3 minute read
England Rare Disease Action Plan, 2023 Iteration
The UK government and devolved administrations published the UK Rare Diseases Framework in January 2021, setting out a shared vision for addressing health inequalities and improving the lives of people living with rare diseases across the UK.
The framework outlined 4 key national priorities:
⦁ Increasing awareness among healthcare professionals.
⦁ Better co-ordination of care.
⦁ Improving access to specialist care, treatment and drugs.
To turn this vision into action, each of the 4 UK nations has committed to developing nation-specific action plans detailing how these priorities will be addressed.
On the 28th of February 2023 (Rare Disease Day), the Department of Health and Social Care (DHSC) released the 2023 iteration of the England Rare Disease Action Plan (ERDAP) which both reports against progress towards meeting the 16 actions laid out in the ERDAP for 2022, whilst introducing 13 new actions in response to stakeholder consultation throughout 2022.
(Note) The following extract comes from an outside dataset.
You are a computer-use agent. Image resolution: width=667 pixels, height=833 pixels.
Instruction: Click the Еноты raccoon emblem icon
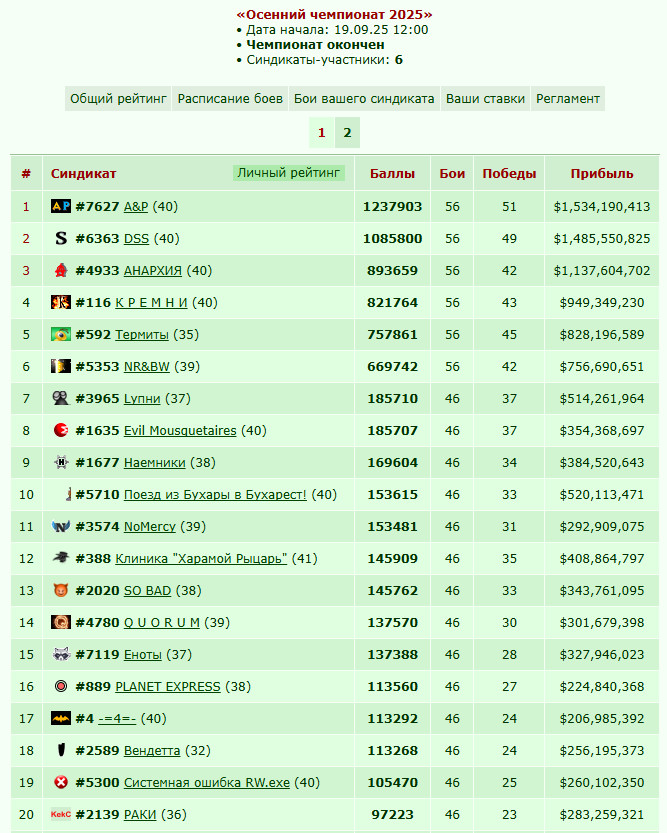pos(61,654)

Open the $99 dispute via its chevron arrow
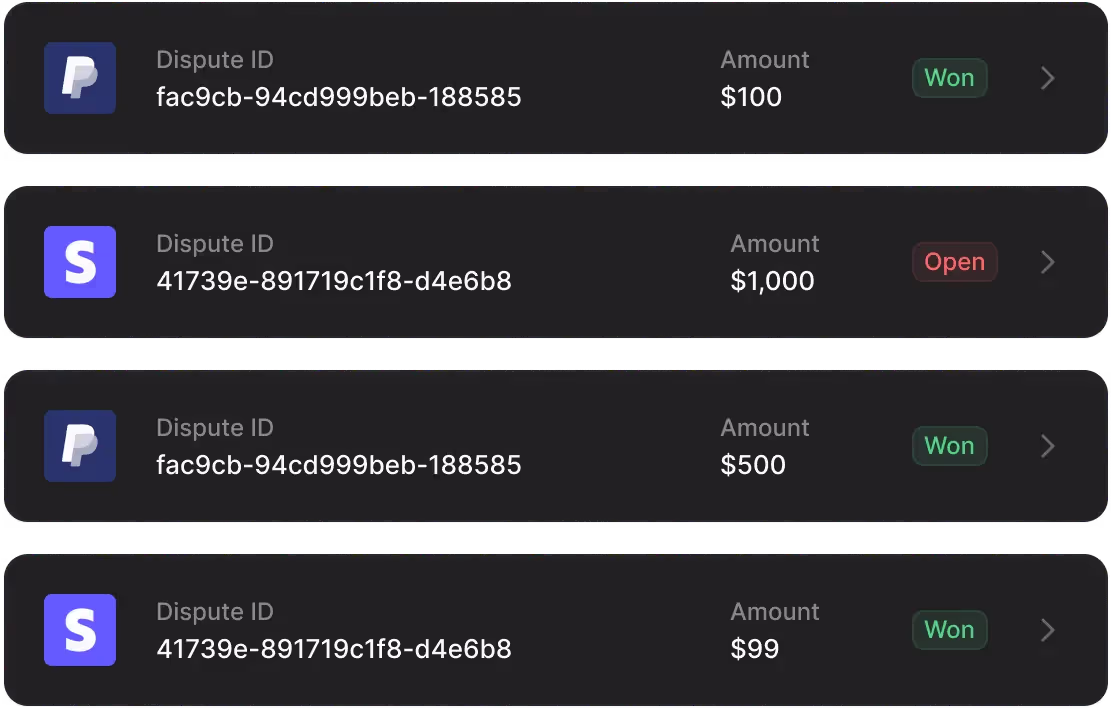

Progress towards meeting the actions of 2022:
The DHSC have made progress towards meeting the actions set out in the 2022 ERDAP and these achievements are shown in the infographic below:
Infographic showing progress towards meeting actions set out in the 2022 ERDAP. These are: improvements to newborn screening processes, >1000 new, complex diagnosis via Genomics England Clinical Research Interface, virtual consultations toolkit developed to improve access to specialists for people living with rare disease, innovative medicines fund launched to fast track cutting-edge medicines to NHS patients, and new educational resources for healthcare professionals.
Despite this progress, there is still work to be done across the actions laid out in 2022, therefore, DHSC have marked some milestones as not yet completed and have extended their deadlines, with other actions also extended after review by the DHSC once completed, with the department deciding more work can be done in these areas.
The new actions:
The 13 new actions introduced as part of the 2023 ERDAP aim to ensure that people living with a rare disease have access to treatment, care and support and aim to also ensure that health inequalities are reduced for people living with rare diseases, ensuring access to clinical research and access to services.
What are MSUK doing to ensure people living with IMDs are included in the rare disease action plan conversation?
We’re actively engaging with the DHSC to ensure your voice is heard and are part of the ERDAP Patient Advisory Group (PAG) which directly influences how this action plan looks. Not only do your experiences matter, they're vital in conversations like this.
As part of this, we’ve took a leading role in pushing for a focus on not only the medical aspects of rare disease but also the social elements such as ensuring you’ve got access to mental health support, improving access to benefits and adequate resources to maintain the highly specialised diet required for the symptom control of many inherited Metabolic Disorders (IMDs).
With this in mind, we’ve taken data from our “Cost of Living with an IMD” report and shared this directly to Dr Kath Bainbridge (Head of Genomics Science and Emerging Technologies at the DHSC), who’s stated they’d like to hear more as the DHSC looks to commission research into other aspects of rare disease through the National Institute of Health Research.